Friday 21st October 2016                 Change text size:

Europe urged to develop ambitious energy efficiency retrofit plans

building site by Elliot Brown via flickr

European countries must quickly develop more ambitious plans for retrofitting buildings with energy efficiency measures, according to campaigners and a leading international council.

With just six months left until EU nations must deliver their national renovation strategies, the Renovate Europe campaign and the World Green Building Council’s Europe Regional Network are urging governments to put forward ambitious strategies that they say will help lower energy bills and secure investment in jobs and growth. 

As part of The Energy Efficiency Directive, every EU member state must publish a long-term plan for renovating their building stock to be more energy efficient by 30 April next year.

James Drinkwater, senior policy advisor of the Europe Regional Network, says, “Governments around Europe cannot afford to miss the chance to improve their economies and the lives of those who live, learn and work in Europe’s buildings. They must seize the opportunity.”

| DATA LINES |
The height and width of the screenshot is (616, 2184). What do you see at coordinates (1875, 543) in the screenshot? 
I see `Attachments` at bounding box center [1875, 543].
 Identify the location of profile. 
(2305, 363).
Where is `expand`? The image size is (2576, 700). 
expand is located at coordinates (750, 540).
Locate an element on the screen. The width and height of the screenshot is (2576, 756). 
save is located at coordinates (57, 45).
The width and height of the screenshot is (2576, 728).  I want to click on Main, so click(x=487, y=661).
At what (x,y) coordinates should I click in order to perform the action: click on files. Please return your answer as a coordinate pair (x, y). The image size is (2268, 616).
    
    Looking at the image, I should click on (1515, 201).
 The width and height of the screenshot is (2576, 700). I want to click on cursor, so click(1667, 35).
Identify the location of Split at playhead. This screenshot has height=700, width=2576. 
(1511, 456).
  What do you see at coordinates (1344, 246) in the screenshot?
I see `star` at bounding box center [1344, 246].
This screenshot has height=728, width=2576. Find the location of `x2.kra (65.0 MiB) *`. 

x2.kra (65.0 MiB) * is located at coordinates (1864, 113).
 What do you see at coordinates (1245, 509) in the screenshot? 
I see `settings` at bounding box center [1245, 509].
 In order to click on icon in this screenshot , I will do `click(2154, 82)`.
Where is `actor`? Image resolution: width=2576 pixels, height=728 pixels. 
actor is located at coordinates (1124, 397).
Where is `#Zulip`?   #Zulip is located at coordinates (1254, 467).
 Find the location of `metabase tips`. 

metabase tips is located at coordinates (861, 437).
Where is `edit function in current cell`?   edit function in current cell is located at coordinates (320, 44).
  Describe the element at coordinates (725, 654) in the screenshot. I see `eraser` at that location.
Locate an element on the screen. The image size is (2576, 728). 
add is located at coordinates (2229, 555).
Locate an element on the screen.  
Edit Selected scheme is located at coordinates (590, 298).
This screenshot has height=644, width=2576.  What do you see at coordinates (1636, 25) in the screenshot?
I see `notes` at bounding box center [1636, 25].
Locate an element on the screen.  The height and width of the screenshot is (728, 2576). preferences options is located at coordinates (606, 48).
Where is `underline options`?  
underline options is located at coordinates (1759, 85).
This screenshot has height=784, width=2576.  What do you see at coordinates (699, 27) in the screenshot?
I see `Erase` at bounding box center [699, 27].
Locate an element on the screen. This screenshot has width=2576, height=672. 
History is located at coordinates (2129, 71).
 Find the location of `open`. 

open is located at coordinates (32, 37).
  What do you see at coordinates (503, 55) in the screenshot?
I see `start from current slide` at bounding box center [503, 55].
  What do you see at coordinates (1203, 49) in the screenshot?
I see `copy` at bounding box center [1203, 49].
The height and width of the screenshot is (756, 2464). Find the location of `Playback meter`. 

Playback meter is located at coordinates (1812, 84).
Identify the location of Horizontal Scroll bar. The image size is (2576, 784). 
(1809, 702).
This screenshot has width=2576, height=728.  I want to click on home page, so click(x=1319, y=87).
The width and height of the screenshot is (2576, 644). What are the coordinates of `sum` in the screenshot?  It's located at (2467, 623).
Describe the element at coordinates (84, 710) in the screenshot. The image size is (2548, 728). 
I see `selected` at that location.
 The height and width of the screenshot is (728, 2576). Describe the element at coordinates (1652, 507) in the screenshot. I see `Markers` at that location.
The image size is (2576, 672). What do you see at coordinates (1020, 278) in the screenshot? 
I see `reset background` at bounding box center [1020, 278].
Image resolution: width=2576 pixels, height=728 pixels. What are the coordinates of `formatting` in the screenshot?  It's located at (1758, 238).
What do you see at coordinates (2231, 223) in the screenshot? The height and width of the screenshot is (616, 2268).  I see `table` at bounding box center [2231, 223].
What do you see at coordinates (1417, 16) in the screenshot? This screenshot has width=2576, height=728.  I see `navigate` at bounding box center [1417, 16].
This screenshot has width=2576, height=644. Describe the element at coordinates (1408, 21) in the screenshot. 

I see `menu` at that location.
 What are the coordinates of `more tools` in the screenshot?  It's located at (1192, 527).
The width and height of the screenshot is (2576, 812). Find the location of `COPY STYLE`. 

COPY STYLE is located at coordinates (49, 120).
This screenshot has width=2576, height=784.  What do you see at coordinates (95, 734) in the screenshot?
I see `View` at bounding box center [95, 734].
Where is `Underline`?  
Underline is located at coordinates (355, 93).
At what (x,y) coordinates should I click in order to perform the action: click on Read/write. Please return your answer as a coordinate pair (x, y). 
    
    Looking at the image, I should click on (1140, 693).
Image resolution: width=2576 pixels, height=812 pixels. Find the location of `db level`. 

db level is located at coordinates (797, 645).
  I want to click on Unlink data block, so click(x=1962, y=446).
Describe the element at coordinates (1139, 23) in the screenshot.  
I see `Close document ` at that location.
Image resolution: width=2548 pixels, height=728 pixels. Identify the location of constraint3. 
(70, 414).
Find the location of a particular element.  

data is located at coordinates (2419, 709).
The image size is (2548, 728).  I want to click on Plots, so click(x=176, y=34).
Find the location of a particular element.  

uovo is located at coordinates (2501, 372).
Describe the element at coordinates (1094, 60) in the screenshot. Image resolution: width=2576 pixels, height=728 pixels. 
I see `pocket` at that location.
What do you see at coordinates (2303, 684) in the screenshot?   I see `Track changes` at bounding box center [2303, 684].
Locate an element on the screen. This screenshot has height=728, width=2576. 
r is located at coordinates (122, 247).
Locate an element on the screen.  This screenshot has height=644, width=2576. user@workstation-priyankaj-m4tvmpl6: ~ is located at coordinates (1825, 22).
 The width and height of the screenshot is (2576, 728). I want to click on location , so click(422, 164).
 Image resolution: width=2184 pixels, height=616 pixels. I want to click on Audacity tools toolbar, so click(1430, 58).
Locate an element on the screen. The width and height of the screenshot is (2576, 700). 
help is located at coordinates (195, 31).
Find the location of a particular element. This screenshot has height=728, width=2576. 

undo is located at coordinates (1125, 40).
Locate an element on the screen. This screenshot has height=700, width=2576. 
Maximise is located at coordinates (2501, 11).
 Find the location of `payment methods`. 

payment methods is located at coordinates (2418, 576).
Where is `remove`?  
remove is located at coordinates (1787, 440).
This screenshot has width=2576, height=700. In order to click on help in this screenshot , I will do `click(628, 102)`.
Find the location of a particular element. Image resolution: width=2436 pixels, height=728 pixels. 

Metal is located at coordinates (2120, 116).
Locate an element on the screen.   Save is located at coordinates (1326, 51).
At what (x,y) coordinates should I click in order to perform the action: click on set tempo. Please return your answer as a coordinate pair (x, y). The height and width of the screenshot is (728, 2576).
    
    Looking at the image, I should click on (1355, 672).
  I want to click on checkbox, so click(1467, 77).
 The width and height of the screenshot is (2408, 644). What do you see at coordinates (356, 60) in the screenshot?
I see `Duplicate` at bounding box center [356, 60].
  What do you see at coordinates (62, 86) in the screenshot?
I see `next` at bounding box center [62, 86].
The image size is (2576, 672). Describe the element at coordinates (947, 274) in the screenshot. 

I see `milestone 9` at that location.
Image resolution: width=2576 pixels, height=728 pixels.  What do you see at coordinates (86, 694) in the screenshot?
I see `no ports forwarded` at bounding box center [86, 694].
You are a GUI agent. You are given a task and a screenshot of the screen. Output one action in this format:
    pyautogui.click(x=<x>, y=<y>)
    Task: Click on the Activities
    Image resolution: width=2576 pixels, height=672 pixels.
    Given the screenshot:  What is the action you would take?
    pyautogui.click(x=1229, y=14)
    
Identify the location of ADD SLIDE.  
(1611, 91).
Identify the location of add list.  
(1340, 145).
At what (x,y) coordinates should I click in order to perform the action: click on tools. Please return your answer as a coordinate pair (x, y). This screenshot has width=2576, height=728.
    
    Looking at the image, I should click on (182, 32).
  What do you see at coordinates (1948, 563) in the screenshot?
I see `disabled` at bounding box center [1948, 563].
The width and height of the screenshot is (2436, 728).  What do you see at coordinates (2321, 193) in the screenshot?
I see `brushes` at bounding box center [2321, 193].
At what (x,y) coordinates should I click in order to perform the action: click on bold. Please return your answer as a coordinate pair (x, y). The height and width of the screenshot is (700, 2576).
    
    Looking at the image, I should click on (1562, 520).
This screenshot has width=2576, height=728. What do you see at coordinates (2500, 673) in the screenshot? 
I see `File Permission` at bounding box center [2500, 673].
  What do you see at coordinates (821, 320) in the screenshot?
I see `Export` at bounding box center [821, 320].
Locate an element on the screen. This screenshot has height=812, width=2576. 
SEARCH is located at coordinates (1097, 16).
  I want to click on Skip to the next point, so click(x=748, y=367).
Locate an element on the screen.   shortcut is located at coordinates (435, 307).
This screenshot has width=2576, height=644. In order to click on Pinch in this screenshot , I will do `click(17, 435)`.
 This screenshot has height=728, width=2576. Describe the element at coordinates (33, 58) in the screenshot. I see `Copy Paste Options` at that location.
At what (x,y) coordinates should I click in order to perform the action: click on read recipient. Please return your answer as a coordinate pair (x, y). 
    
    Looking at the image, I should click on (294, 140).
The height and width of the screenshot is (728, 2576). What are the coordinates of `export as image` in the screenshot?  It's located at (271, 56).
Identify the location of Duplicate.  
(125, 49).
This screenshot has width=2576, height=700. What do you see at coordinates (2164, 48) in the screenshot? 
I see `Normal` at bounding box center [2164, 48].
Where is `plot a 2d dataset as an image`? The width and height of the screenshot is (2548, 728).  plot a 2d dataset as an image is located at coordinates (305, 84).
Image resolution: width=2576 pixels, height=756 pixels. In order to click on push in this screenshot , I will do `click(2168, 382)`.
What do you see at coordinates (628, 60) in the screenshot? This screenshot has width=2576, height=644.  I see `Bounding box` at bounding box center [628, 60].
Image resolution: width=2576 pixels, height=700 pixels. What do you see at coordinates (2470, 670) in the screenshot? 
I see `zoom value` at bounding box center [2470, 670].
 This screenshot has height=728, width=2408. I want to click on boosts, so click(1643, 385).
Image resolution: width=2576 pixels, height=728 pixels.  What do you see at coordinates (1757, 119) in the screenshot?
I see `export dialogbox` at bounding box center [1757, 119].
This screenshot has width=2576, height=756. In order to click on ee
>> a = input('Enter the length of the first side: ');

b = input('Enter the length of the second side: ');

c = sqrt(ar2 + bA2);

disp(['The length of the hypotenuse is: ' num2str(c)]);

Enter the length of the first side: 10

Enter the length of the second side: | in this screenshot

| INSTRUCTIONS |
1. In the article on energy efficiency retrofit plans for Europe, what role does James Drinkwater hold?
2. Carry the article on European building retrofit plans forward from its last sentence.

| THE RESULTS |
1. He is senior policy advisor of the Europe Regional Network.

2.
The network says that encouraging investment in the energy efficiency sector that could produce as many as two million jobs. They say that the industry is in a position where it could deliver instant success, but say long-term confidence is needed.

They also add that ambitious retrofitting strategies are essential if the EU is to meet its long-term targets in efforts to prevent climate change. The EU has set a target of saving 20% of its projected 2020 energy consumption through improvements in energy efficiency.

However, there are many other supposed benefits to increasing energy efficiency in our buildings. In September, the World Green Building Week 2013 highlighted how living and working in sustainable buildings could be better for our health.

Paul King, chief executive of the UK Green Building Council, said at the time, “We often hear about the environmental and financial benefits of green buildings, but less attention is paid to the impact on those who live and work in them.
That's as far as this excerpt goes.